With a plethora of consistent hitters and strong defense, Martin didn’t settle on one set, conventional lineup. Rather, the Hawks moved around on offense, giving opposing defenses different looks to keep them on their heels. While having such flexibility was a major part of this year’s success, it also helped create more well-rounded athletes. There was always someone ready and waiting for their opportunity, Burge said.
In addition to the Hawks’ versatility, universal trust among teammates—the understanding that no one person alone can win a game but that each player must take care of her own role—was a game-changing intangible this fall, Martin and Burge agreed. It was the X Factor Urbana needed to catapult the program onto the bigger stage. And with all but this year’s three seniors slated to return in 2019, the Hawks plan to stay there.
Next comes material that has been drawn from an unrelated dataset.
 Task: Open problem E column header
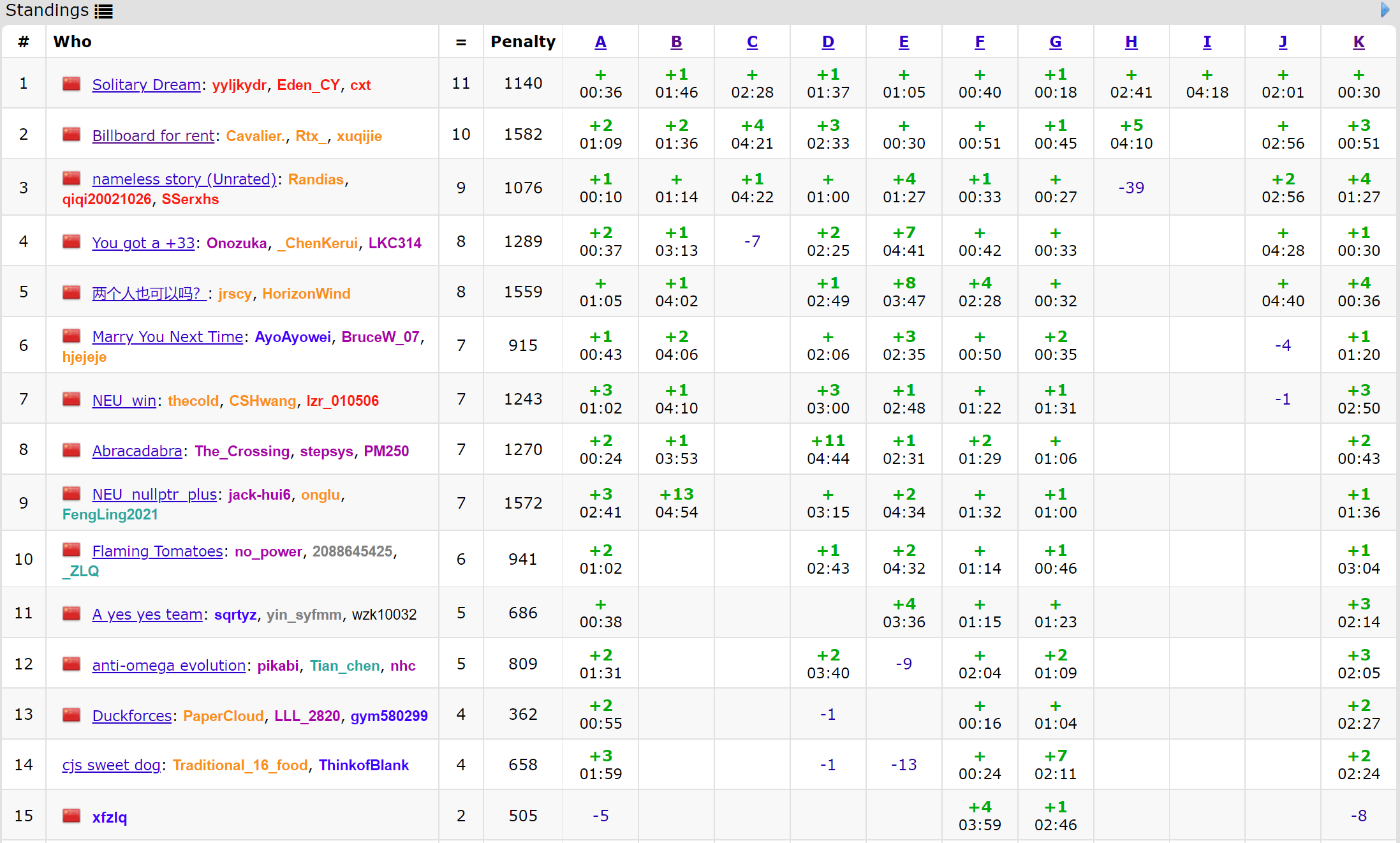904,42
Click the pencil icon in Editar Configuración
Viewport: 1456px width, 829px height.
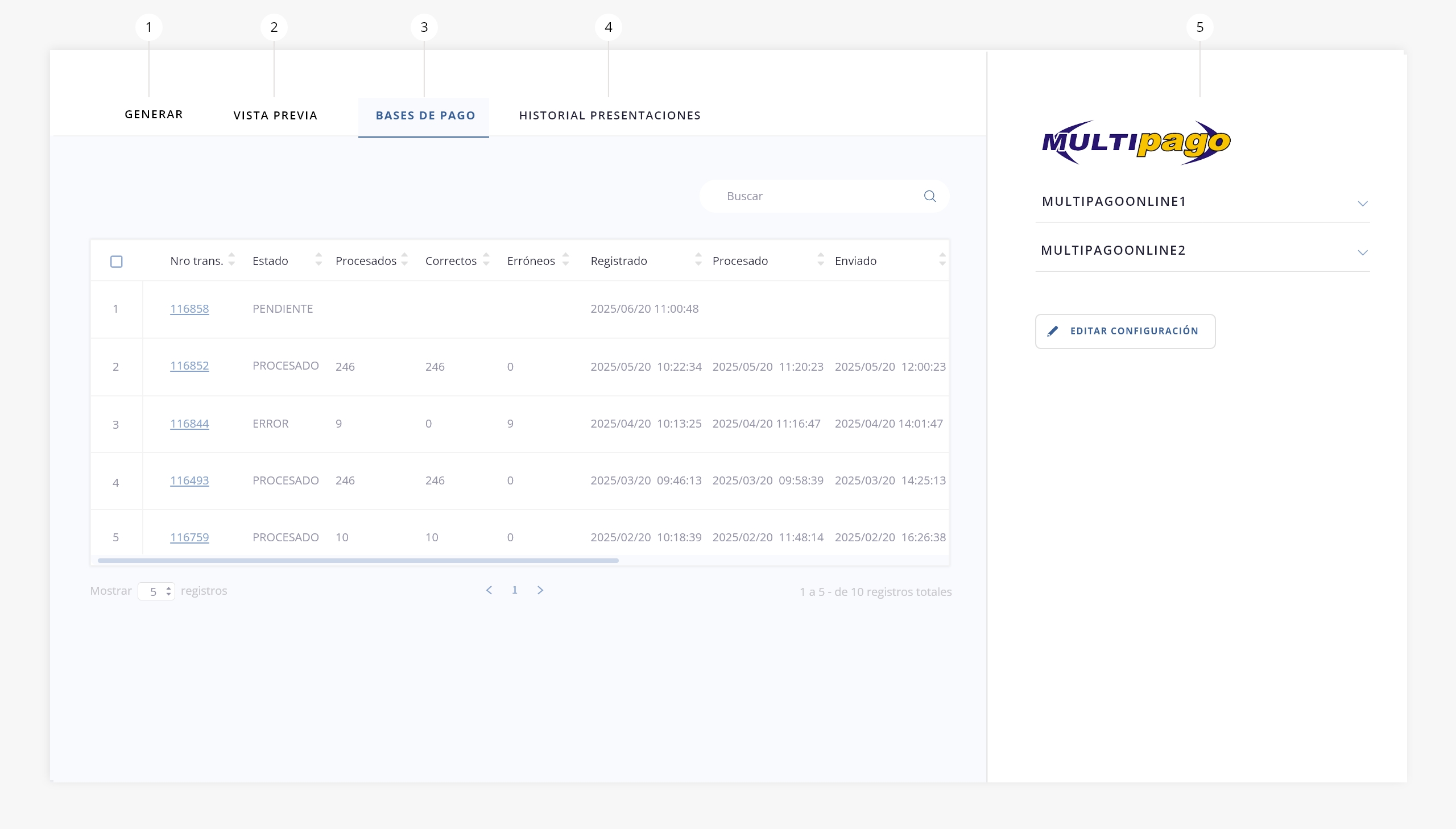pos(1052,331)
“We’ve had the tools (to make states) in past years, but this year we were really unified as a team, which took us to the next level,” Burge said. “We will have essentially the same group next year, even though our three seniors were key players. But now that we know we have the ability to make states, we think we can be right back there next year. Maybe we’ll see Northwest again and we’ll be better for (this year’s) loss.”